Tens of thousands of infertile men who cannot develop their own sperm have fresh hope for conceiving as French researchers created sperm in a laboratory it was announced this week.
Kallistem, a company based in in Lyon, France, said they had created human sperm in vitro, the first such report of such a feat.
Isabelle Cuoc, CEO of Kallistem stated: “Kallistem is addressing a major issue whose impacts are felt worldwide: the treatment of male infertility.”
“Our team is the first in the world to have developed the technology required to obtain fully formed spermatozoa [sperm] in vitro with sufficient yield for IVF.”
Kallistem’s method takes male fertility tissue, known as spermatogonia, and turns it into mature sperm in test tubes. The complex process usually takes 72 days.
The company is refusing to disclose any more about the process until the publication of a patent on June 23rd for the process.
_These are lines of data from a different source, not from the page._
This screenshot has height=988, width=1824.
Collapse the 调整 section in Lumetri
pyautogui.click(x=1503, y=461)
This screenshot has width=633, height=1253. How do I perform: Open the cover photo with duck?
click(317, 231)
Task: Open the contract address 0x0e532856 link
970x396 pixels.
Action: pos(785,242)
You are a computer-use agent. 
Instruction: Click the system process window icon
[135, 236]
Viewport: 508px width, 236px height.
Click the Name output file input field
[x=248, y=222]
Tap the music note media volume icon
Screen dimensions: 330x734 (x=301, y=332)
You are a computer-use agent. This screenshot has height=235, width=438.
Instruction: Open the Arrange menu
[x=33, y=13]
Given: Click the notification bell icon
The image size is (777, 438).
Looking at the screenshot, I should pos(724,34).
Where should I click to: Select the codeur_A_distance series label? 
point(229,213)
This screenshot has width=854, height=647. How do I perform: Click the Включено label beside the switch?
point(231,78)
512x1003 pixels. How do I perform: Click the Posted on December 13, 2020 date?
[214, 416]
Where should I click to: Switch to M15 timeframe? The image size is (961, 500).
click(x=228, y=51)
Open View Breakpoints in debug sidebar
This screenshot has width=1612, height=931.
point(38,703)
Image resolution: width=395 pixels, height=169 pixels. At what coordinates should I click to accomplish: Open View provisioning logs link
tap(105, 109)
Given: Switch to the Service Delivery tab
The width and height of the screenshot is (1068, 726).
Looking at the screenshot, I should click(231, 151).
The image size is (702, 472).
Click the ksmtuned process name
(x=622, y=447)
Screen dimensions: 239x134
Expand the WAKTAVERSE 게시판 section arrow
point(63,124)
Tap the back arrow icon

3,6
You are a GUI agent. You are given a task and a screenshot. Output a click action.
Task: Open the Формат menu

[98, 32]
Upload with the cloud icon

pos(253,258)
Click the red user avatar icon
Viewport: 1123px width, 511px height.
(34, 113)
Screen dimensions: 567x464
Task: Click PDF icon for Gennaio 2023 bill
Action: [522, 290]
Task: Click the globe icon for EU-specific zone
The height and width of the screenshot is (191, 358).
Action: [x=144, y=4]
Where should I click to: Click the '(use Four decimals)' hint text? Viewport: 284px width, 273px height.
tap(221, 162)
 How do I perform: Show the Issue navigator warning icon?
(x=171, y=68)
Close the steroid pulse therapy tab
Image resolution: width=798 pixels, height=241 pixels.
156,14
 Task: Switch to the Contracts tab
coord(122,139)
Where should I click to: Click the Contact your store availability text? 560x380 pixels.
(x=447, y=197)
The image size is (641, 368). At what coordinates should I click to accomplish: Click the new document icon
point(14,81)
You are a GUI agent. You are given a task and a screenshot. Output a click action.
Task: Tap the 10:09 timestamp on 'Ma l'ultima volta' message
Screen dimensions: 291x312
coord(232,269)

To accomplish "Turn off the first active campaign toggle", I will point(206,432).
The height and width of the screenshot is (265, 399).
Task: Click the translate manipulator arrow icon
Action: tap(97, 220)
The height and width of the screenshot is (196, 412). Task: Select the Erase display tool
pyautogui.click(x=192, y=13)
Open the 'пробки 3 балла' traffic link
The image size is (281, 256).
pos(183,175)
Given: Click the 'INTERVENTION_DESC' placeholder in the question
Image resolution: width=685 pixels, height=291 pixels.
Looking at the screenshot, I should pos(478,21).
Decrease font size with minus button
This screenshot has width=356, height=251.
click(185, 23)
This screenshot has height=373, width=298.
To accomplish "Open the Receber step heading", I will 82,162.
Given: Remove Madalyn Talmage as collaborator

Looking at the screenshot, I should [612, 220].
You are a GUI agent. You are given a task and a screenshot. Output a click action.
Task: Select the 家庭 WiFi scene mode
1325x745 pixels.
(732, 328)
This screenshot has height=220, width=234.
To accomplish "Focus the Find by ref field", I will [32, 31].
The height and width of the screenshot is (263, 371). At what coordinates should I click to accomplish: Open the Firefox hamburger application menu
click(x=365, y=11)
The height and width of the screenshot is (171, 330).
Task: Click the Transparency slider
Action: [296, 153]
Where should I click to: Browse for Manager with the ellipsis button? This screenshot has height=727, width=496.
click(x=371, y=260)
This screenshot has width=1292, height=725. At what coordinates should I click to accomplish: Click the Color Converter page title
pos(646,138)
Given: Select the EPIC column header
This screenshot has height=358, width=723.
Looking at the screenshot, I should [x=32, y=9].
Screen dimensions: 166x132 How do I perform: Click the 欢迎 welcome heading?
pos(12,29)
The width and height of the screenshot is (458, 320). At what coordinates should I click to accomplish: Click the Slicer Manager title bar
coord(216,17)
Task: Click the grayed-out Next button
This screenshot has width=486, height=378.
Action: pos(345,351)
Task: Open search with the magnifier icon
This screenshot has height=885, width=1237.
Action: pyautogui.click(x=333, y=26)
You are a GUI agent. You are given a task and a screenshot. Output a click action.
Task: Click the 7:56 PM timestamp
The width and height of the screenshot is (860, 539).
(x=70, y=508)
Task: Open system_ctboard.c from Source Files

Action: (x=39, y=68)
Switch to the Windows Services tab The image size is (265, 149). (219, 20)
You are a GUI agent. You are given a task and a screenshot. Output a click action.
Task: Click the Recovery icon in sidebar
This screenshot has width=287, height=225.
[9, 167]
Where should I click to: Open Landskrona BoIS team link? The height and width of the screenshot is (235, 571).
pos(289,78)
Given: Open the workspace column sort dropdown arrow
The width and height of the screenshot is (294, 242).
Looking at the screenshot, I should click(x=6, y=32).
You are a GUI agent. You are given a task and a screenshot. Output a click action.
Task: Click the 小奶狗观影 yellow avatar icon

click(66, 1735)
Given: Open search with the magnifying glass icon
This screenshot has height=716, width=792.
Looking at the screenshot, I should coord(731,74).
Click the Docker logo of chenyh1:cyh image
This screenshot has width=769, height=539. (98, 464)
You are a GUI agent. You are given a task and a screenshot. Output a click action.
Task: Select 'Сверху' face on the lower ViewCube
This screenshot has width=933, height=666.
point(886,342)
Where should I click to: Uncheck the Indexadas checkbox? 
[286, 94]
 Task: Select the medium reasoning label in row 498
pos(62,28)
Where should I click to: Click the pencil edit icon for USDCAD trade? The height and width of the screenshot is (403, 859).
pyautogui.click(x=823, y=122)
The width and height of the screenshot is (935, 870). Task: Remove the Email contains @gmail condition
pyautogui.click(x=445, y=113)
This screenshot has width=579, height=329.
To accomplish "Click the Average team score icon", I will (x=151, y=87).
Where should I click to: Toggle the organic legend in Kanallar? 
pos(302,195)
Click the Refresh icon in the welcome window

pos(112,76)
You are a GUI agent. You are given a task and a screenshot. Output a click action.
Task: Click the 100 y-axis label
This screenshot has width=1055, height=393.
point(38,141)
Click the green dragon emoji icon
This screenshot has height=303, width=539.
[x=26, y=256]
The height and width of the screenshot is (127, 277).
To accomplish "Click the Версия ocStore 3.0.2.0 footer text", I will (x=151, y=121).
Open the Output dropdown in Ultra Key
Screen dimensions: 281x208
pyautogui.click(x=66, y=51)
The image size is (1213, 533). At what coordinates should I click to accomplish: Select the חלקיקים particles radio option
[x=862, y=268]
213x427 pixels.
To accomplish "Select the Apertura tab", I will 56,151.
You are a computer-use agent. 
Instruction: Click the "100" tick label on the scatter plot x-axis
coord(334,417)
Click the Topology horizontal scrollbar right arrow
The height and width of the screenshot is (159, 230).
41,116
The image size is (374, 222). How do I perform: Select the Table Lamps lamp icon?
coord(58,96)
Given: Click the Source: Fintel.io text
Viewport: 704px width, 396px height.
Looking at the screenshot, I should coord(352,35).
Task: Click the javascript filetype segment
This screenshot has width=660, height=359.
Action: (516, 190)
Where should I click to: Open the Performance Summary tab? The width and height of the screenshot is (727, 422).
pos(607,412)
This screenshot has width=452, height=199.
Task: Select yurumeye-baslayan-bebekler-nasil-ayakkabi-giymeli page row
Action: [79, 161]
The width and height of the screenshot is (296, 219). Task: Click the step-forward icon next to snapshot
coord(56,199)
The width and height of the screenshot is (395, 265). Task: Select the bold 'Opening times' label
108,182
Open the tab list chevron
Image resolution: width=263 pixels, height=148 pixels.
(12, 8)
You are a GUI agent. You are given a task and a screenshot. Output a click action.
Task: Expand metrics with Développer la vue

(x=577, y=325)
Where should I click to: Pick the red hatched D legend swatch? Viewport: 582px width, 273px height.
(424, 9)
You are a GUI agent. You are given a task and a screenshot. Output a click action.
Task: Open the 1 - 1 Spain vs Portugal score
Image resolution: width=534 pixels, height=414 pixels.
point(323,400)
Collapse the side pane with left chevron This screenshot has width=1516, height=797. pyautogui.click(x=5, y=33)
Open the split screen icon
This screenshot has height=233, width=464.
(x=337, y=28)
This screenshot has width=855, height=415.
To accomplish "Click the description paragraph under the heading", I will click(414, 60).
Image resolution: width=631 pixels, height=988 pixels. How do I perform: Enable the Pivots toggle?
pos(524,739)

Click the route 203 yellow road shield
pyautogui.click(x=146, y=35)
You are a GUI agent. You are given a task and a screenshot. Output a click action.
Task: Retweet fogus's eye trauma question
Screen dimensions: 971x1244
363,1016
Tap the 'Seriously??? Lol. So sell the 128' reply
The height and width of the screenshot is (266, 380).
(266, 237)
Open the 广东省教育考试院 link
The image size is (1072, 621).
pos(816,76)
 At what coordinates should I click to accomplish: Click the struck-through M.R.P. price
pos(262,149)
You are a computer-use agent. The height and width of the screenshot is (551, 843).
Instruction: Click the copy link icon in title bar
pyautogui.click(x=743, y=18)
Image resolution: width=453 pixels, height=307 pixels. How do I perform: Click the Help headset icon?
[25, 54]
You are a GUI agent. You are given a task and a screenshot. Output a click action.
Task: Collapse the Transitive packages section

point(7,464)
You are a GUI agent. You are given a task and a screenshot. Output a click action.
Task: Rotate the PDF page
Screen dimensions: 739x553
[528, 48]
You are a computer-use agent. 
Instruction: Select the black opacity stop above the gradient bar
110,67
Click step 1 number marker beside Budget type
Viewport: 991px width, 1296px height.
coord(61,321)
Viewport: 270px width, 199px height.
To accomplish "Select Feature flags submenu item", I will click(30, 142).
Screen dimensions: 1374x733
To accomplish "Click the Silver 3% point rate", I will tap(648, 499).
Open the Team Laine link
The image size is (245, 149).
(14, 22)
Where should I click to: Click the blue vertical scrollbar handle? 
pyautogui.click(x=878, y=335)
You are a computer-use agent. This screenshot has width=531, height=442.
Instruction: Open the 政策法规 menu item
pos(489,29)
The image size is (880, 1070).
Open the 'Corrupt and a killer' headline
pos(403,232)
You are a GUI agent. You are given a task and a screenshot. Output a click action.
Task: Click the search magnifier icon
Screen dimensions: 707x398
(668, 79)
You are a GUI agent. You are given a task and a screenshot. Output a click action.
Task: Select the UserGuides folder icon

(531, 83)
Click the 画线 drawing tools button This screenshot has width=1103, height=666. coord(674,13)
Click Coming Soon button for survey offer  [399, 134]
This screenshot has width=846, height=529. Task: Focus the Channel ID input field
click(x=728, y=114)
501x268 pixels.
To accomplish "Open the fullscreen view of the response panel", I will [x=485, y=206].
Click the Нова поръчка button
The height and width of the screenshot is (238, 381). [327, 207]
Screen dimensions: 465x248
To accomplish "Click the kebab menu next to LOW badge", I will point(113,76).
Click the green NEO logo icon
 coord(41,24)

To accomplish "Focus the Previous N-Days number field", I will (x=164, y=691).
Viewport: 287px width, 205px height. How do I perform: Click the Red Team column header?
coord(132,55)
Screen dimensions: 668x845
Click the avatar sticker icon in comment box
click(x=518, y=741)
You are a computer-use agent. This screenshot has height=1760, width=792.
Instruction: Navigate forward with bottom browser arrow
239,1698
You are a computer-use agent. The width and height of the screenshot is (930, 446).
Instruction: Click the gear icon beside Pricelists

The lack of disclosure or peer review has led to experts from around the world to call for caution while further work is conducted.
Professor Allan Pacey, a male fertility expert at the University of Sheffield, was skeptical.
“Claims like this can often cause heartache for infertile couples who see them as hope only to have their hopes dashed later when it doesn’t translate into an available procedure,” he told the Daily Mail.
Kallistem is looking to begin human clinical trials within two years and is crowdsourcing funds for the study.
It forecasts the ability to treat 50,000 men a year, and estimates the market to be worth $2 billion per year.